Below are records. Count every line containing the word "will" and give the number alone.
(Record extracts begins)
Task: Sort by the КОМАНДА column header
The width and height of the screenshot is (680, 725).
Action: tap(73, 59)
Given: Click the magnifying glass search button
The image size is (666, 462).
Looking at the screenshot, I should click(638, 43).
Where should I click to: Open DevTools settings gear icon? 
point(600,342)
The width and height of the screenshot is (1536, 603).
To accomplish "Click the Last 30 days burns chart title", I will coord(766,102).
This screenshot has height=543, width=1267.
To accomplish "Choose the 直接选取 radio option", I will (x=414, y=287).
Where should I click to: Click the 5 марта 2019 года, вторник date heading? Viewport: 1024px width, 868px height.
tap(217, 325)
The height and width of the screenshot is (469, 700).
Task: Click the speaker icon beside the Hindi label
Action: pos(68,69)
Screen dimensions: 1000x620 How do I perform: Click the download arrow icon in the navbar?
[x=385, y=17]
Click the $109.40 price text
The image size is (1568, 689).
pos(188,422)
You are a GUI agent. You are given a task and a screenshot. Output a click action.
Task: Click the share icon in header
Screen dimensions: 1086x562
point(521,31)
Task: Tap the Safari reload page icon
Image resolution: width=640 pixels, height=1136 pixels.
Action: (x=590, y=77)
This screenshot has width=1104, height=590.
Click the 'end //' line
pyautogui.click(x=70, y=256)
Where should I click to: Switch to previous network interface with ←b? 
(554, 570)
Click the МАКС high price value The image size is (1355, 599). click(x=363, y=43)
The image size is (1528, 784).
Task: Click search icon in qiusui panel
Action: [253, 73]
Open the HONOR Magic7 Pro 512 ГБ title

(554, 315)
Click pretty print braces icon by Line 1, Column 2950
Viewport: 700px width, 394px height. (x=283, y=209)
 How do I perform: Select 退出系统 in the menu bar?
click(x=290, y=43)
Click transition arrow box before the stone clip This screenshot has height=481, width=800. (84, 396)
(Record extracts ends)
__The answer__: 2